| WHAT YOU NEED TO DO |
Output only the lines from the line holding "Task: Switch language to 简体" through the close of the records, exactly as they appear, with all pictures omitted.

| EXERCISE MATERIALS |

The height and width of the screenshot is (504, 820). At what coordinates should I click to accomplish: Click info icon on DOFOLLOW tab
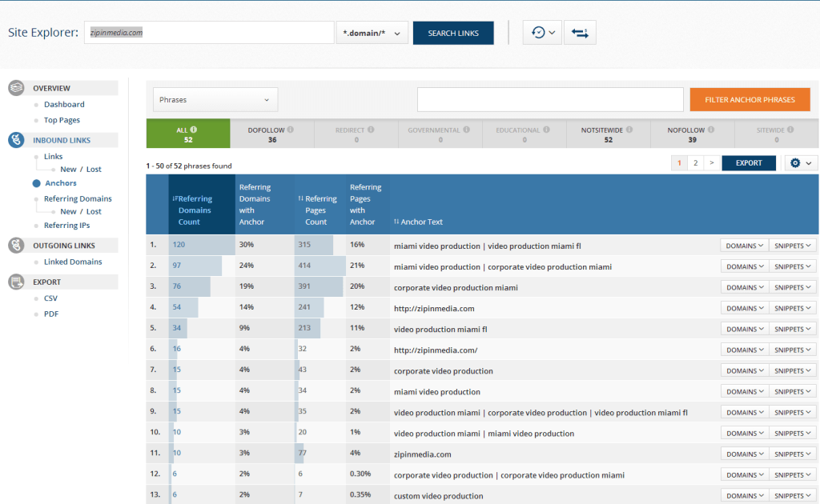click(290, 130)
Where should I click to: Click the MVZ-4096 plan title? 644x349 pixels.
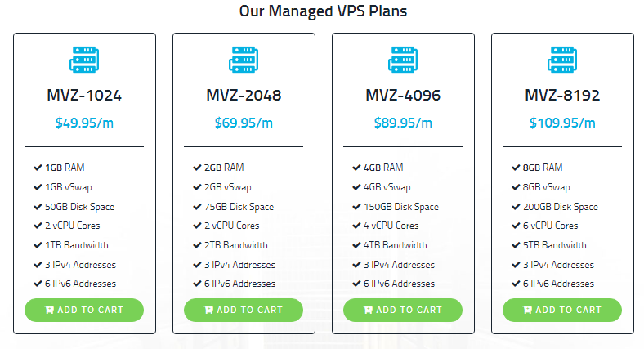coord(403,96)
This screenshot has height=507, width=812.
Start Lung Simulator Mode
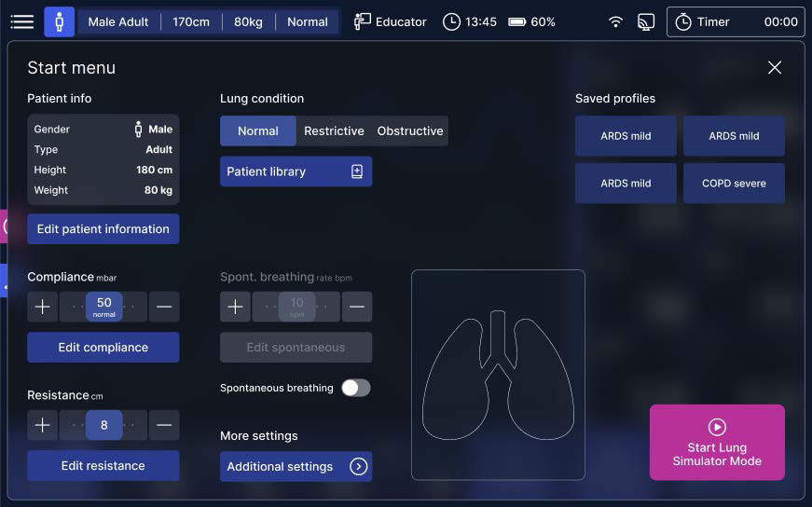(717, 443)

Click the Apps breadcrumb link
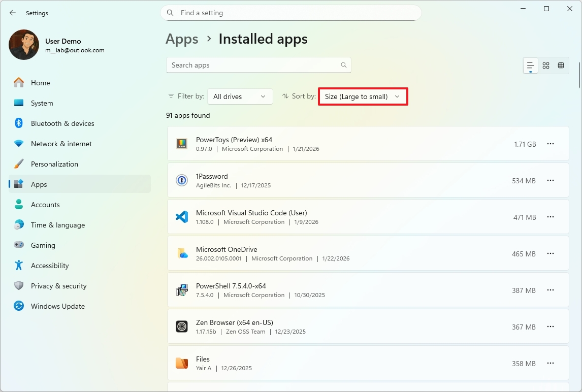[182, 39]
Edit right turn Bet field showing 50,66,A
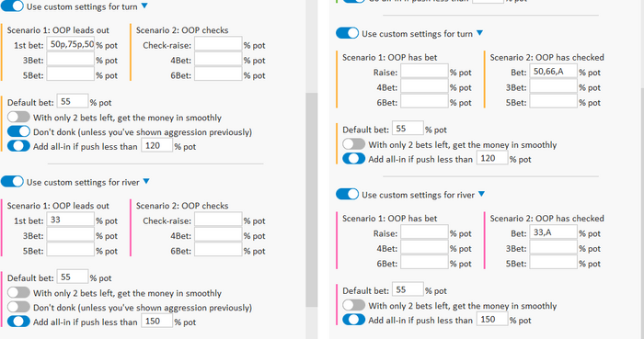Image resolution: width=644 pixels, height=339 pixels. pos(554,72)
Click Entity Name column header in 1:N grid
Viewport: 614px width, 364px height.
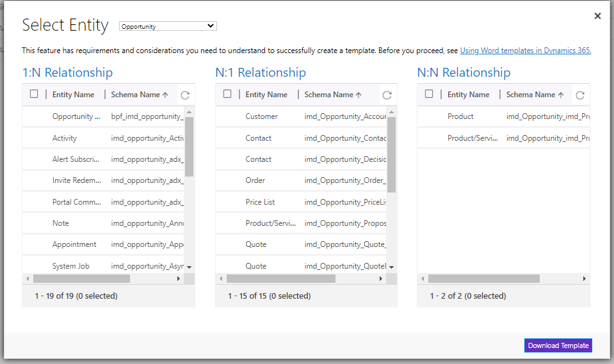click(73, 95)
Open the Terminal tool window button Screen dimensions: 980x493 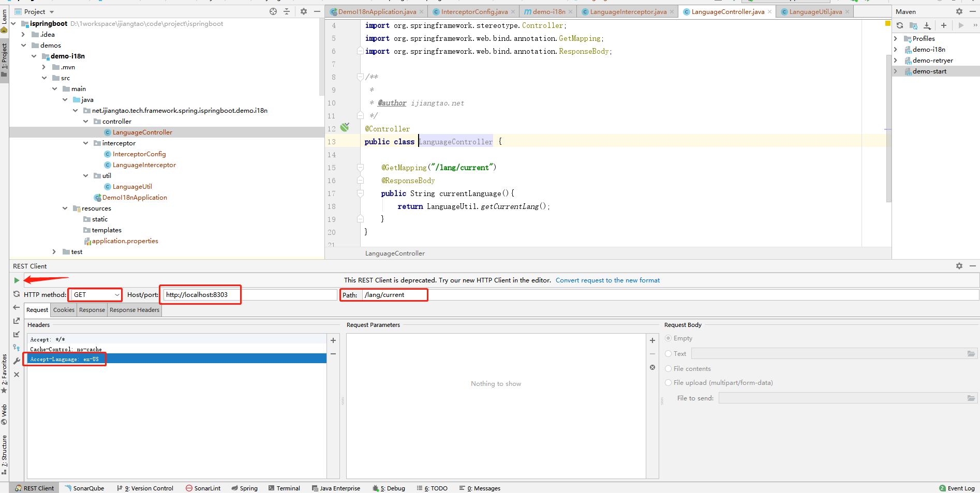click(x=284, y=488)
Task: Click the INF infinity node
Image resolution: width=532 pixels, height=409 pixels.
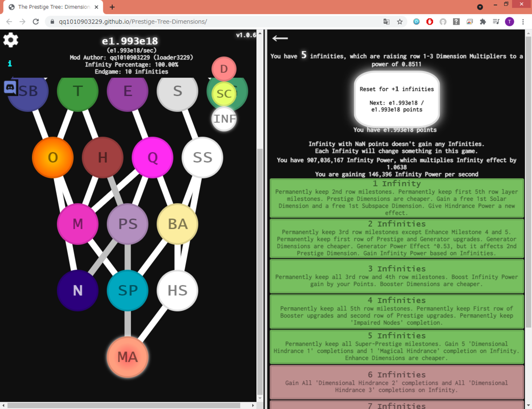Action: point(224,119)
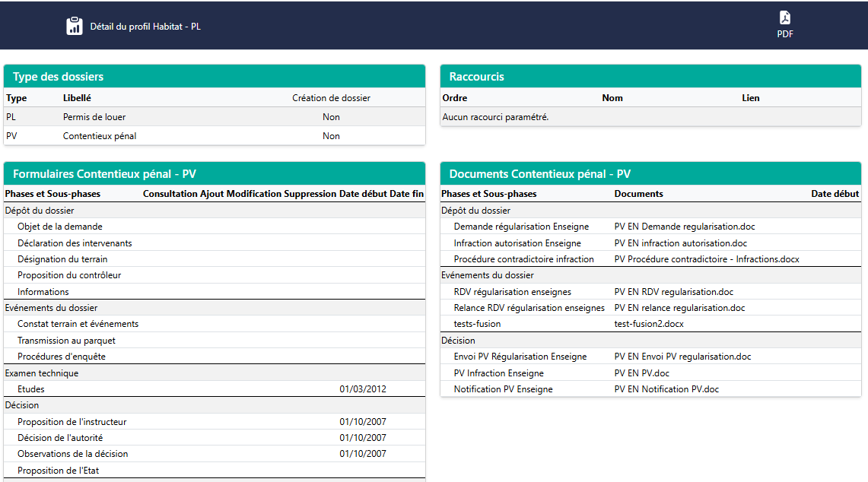Select Transmission au parquet sub-phase
The image size is (868, 482).
(66, 341)
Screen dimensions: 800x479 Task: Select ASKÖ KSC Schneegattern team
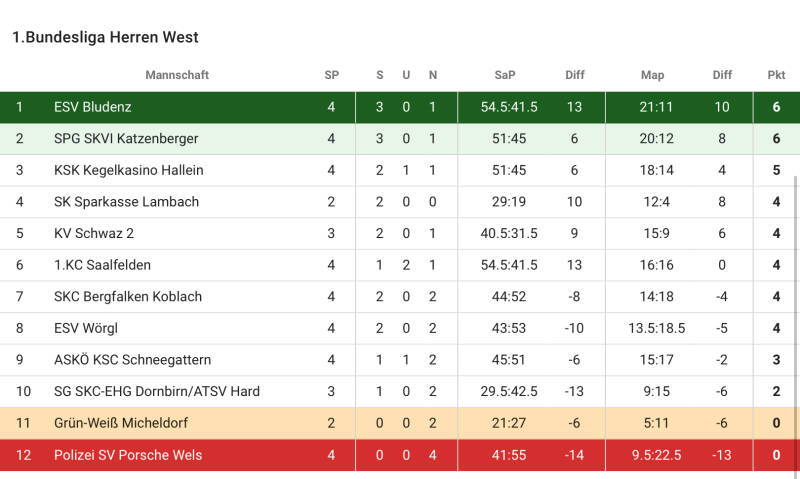(132, 360)
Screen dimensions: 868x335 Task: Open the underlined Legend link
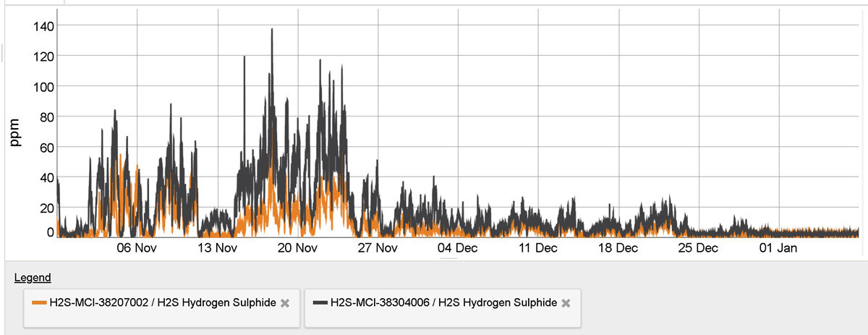[33, 278]
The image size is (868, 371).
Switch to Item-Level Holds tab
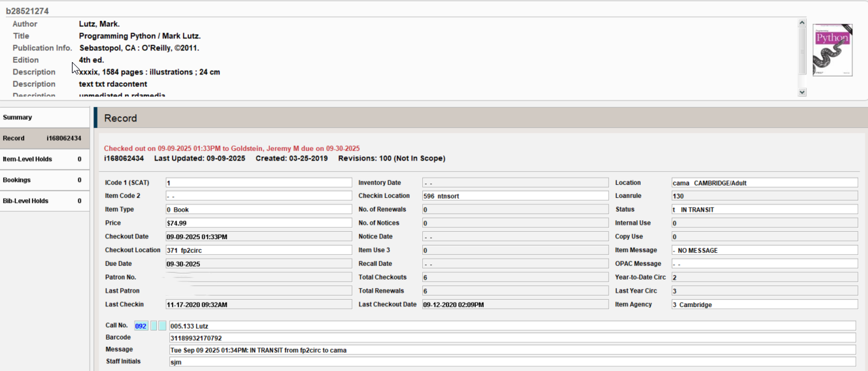pyautogui.click(x=44, y=159)
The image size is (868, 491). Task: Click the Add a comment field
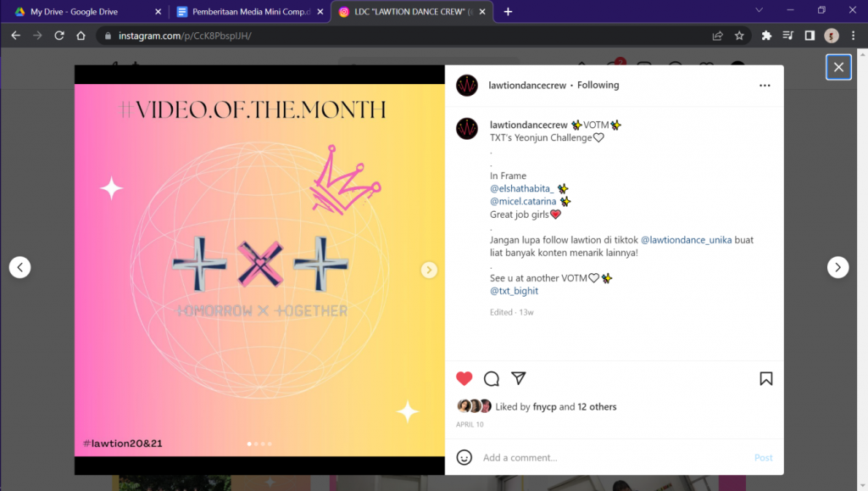point(615,457)
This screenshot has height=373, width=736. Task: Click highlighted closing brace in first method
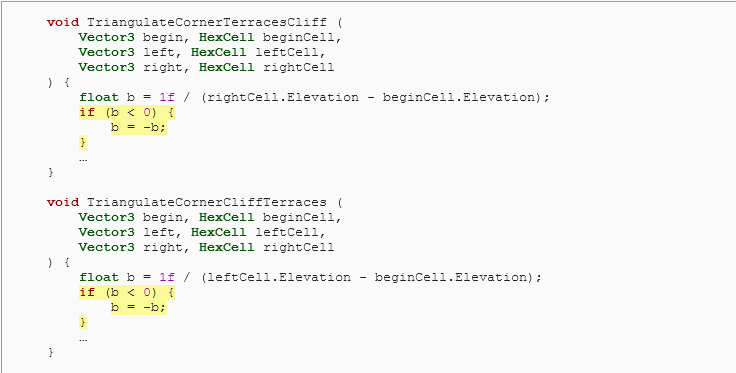click(x=83, y=142)

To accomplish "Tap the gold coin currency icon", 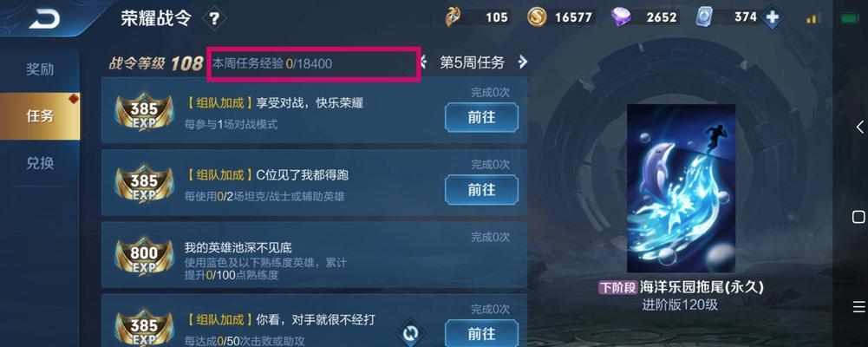I will [x=537, y=17].
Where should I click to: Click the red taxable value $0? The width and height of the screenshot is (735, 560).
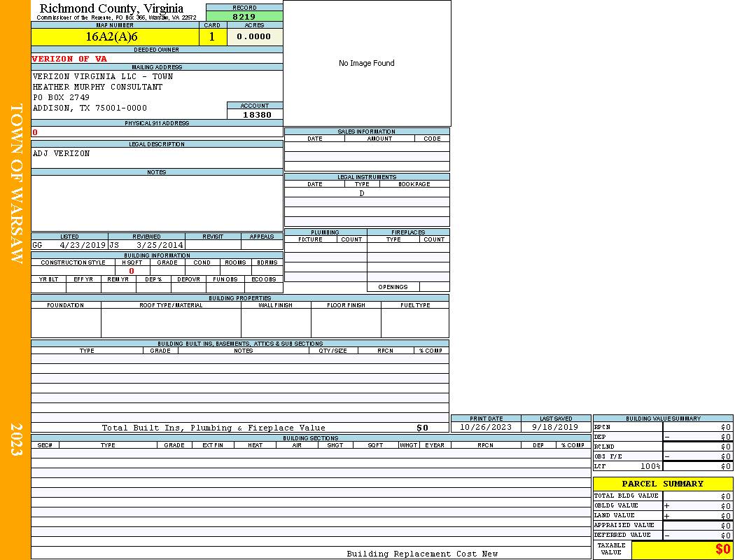[722, 550]
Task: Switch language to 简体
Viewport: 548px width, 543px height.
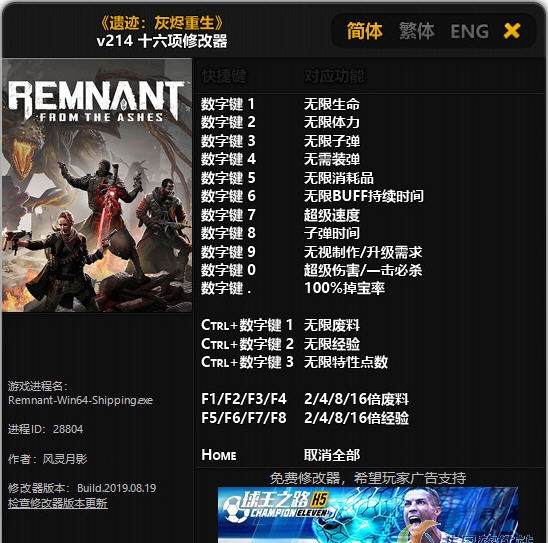Action: pos(365,31)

| ANSWER SPACE |
Task: Switch language to 简体
Viewport: 548px width, 543px height.
Action: pos(365,31)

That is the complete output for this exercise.